The MIC of ethanolic extract of S. bachtiarica for B. subtilis and L. innocua was 8 and 16 mg/mL, respectively and for E. aerogenes was 32 mg/mL. But MIC of the aqueous extract of S. bachtiarica for B. subtilis and L. innocua was 16 and 32 mg/mL, respectively and for E. aerogenes was 64 mg/mL. Depending on the type of microorganisms, the antimicrobial effect of the extracts was different, therefore, the Gram positive bacteria B. subtilis and L. innocua, had a higher sensitivity compared to Gram negative bacteria E. aerogenes. The plants are sources of biologically active substances. Essential oils can be a significant source of a great diversity of chemical components equipped with antimicrobial capacity, the S. bachtiarica can be applied in therapy of the infectious diseases as antibiotic. Essential oils can also have application in food industries not only as aromatizing but also as preservative of foodstuffs.

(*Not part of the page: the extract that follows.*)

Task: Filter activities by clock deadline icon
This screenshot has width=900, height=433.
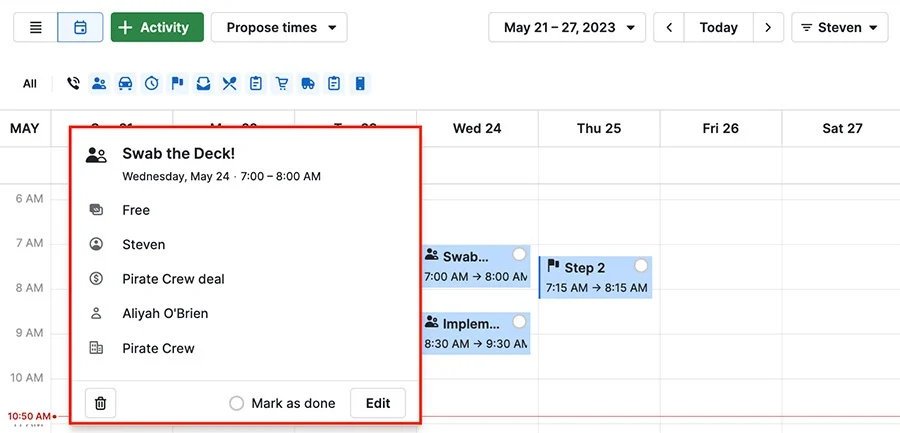Action: 151,84
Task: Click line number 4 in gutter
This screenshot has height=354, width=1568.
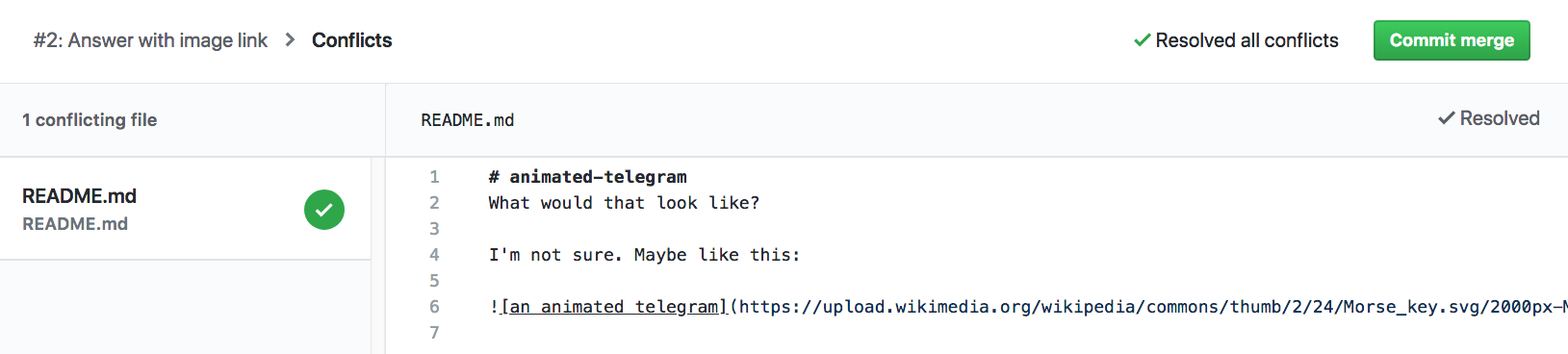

In general, the previous studies have posited that the Gram positive bacteria are more sensitive to plant oil and extracts than the Gram negative ones, due to differences in cell structure of Gram negative and Gram positive bacteria. Gram positive bacteria have more mucopeptide in their cell wall composition while Gram negative bacteria have only a thin layer of mucopeptide and most of their cell structure is lipoprotein and lipopolysaccharides. Thus, Gram negative bacteria are more resistant [16, 17]. Moreover, Tian et al. investigated the antibacterial effects of aqueous and ethanolic extract of Galla Chinesis (a medicinal plant native to China). They reported that Gram positive bacteria (B. cereus, S. aureus, B. subtlis) are more sensitive than Gram negative bacteria (Escherichia coli, Shigella dysentery) to plant extracts. This result is consistent with the findings of this study [18].

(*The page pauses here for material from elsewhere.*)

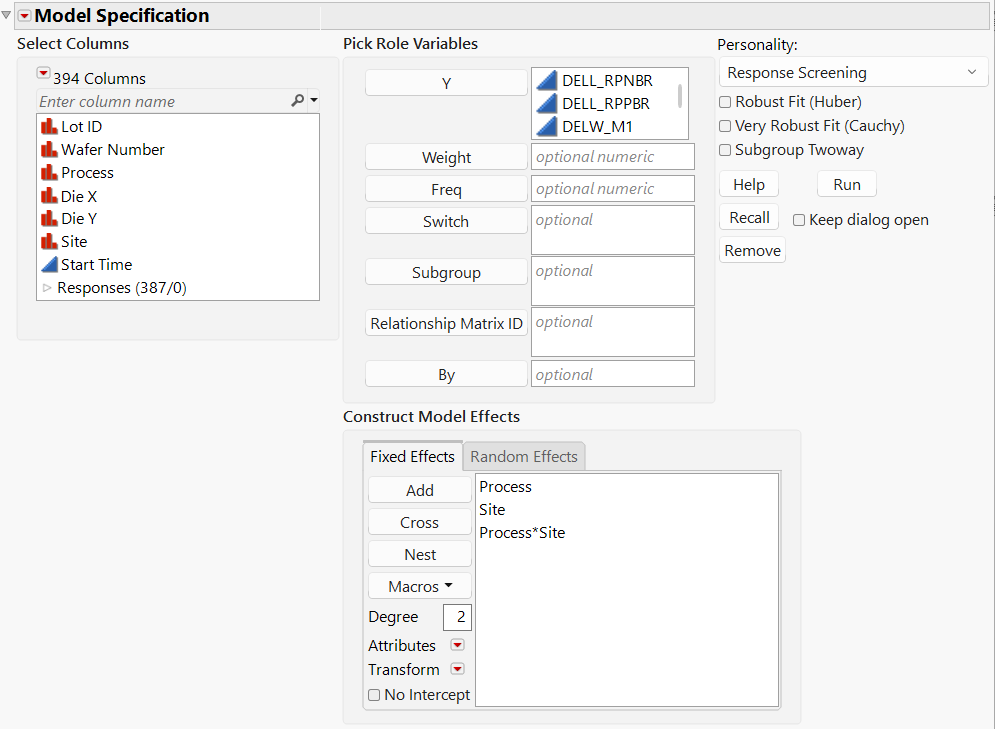This screenshot has height=729, width=995.
Task: Select Process*Site in the model effects list
Action: [521, 532]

Also, ethanolic extract compared to the aqueous extract was more effective and has a greater inhibitory effect. Alizadeh-Behbahani et al. reported that ethanolic extract compared to the aqueous extract was more effective and have a greater inhibitory effect [19]. Attempting to study the antibacterial activity of aqueous and ethanolic extract of Kelussia odsoratissima against food borne and food spoilage bacteria, Heidari-Sureshjani et al. also reported that ethanolic extract of plant had exhibited broad spectrum activity against isolates as compared to aqueous extract [14].

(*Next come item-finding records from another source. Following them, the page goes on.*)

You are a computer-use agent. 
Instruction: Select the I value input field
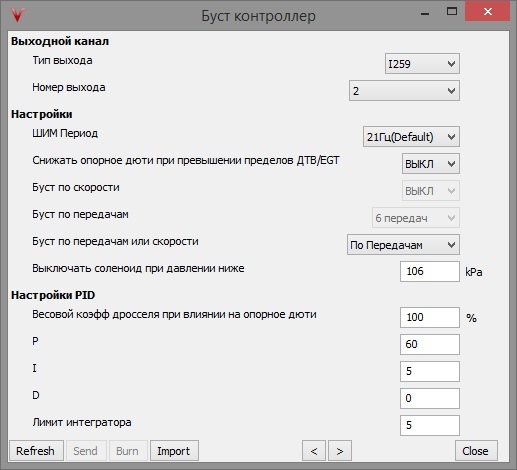tap(430, 371)
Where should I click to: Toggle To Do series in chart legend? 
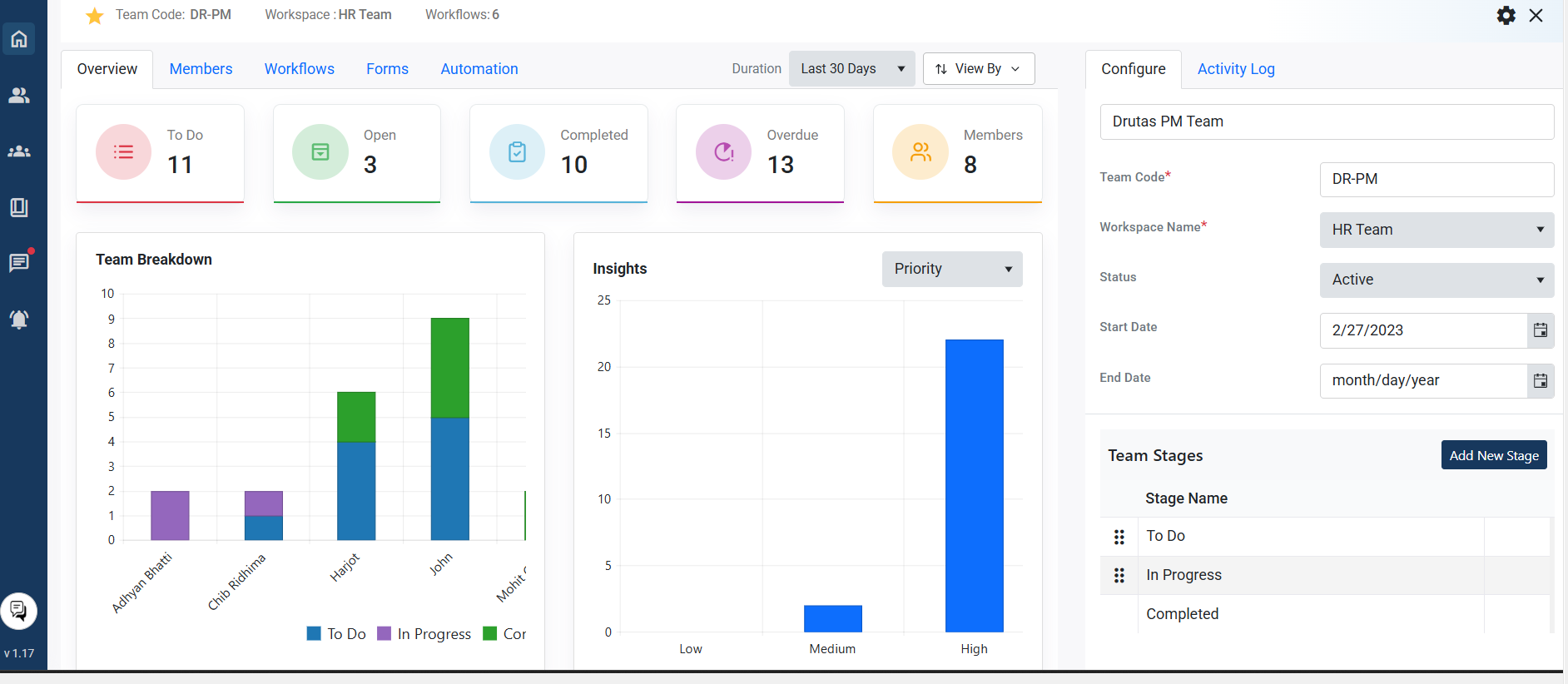pyautogui.click(x=337, y=634)
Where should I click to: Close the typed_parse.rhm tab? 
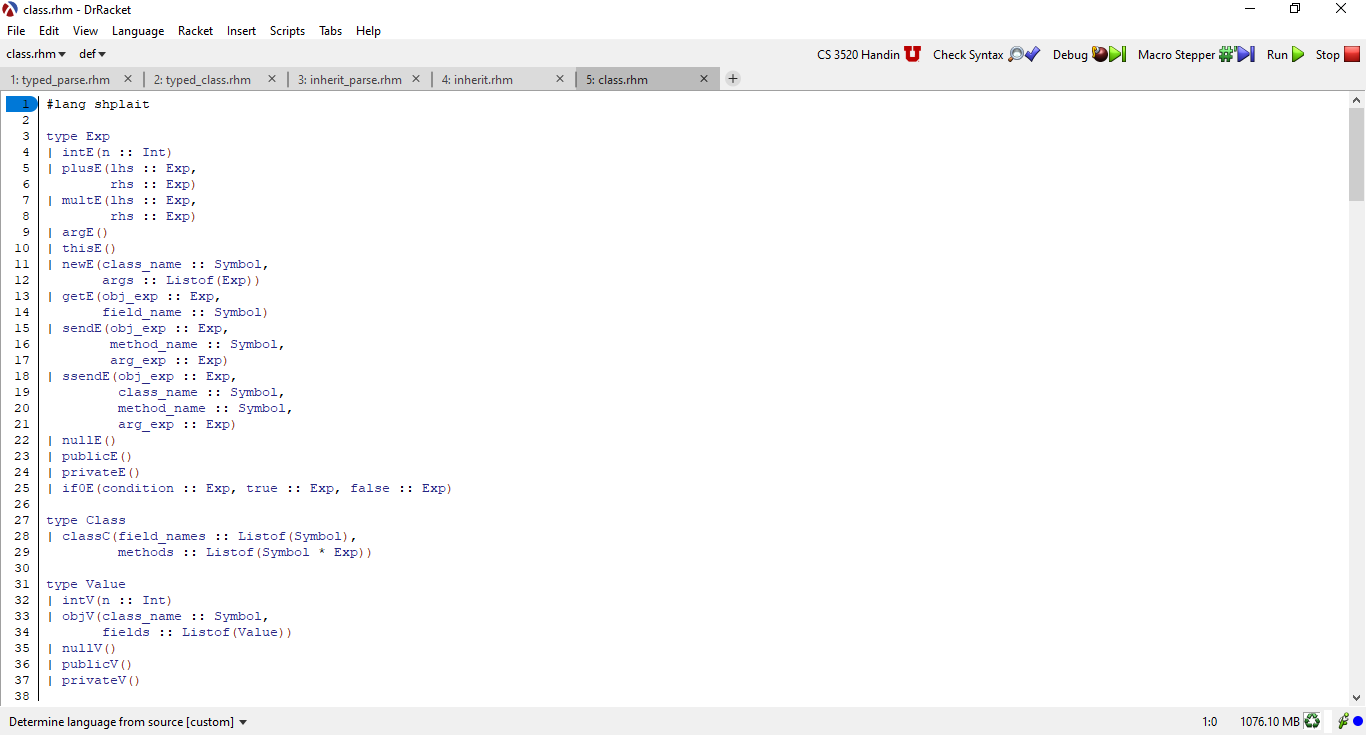click(128, 79)
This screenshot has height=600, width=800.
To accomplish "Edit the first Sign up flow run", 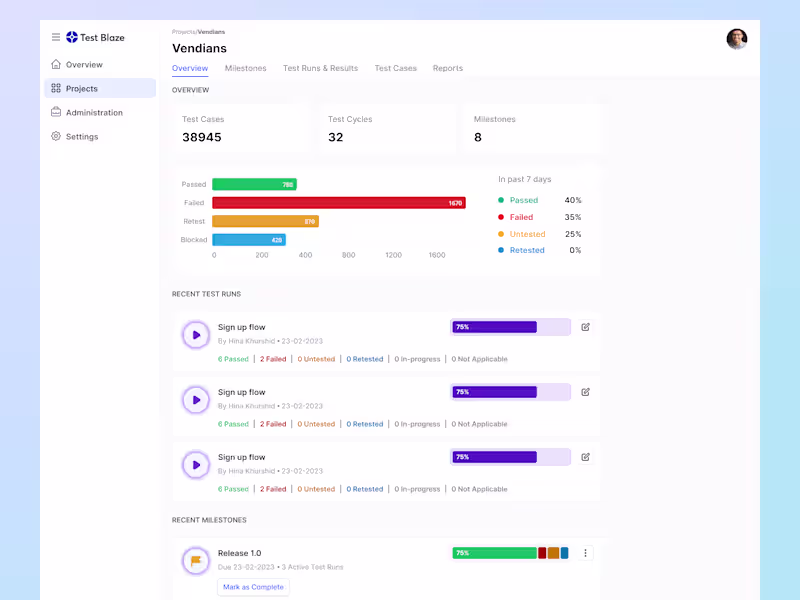I will [585, 327].
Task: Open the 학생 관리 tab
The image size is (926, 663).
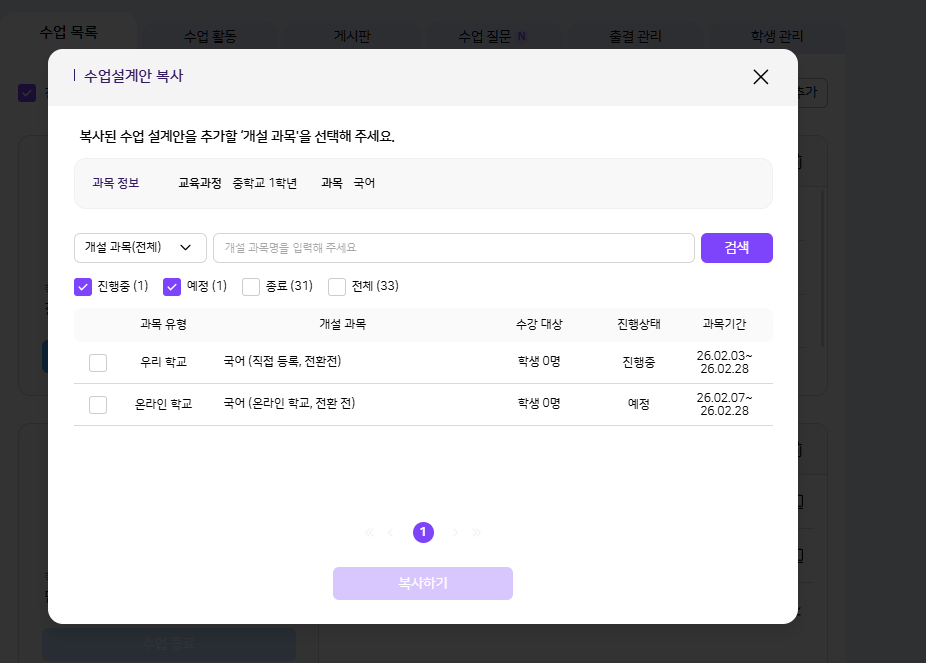Action: [777, 36]
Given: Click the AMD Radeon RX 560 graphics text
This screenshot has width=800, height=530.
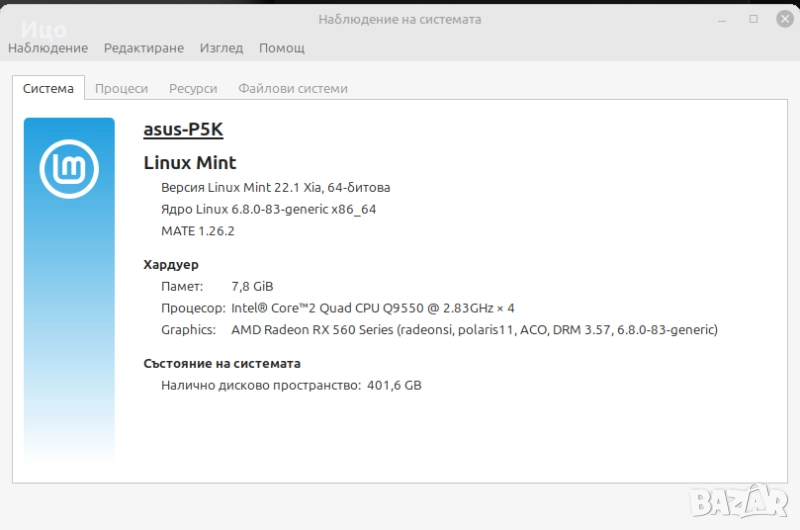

Boroujeni et al. pointed that the extracts from S. bachtiarica and Thymus daenensis exhibited inhibitory effect on fungal growth, suggesting that the studied plant extracts are potentially a safe and natural source of antifungal agents. Some of these plants were more effective than traditional antimicrobial to combat the pathogenic microorganisms [20]. Sefidkon et al. showed the high antimicrobial effect of essential oils. It seemed that the presence of thymol, carvacrol, P-cymene and gamma-terpinene in the oils caused their strong antimicrobial effect. Several mechanisms are discussed to explain the antimicrobial effect. Several studies have been performed concerning the antimicrobial activity of essential oils or extracts of other Satureja species [3]. Many of the previous studies demonstrated that the members of the genus Satureja show a high antimicrobial activity due to the presence of thymol, carvacrol and their precursors [21-23]. In conclusion, it can be suggested that S. bachtiarica extract in “in vitro” have considerable antimicrobial ability against the studied strains. In addition, more studies should be done “in Situ,” in order to identify the effective dose of the extract on the microorganisms, and finally to introduce the extract as a natural and novel antimicrobial compound.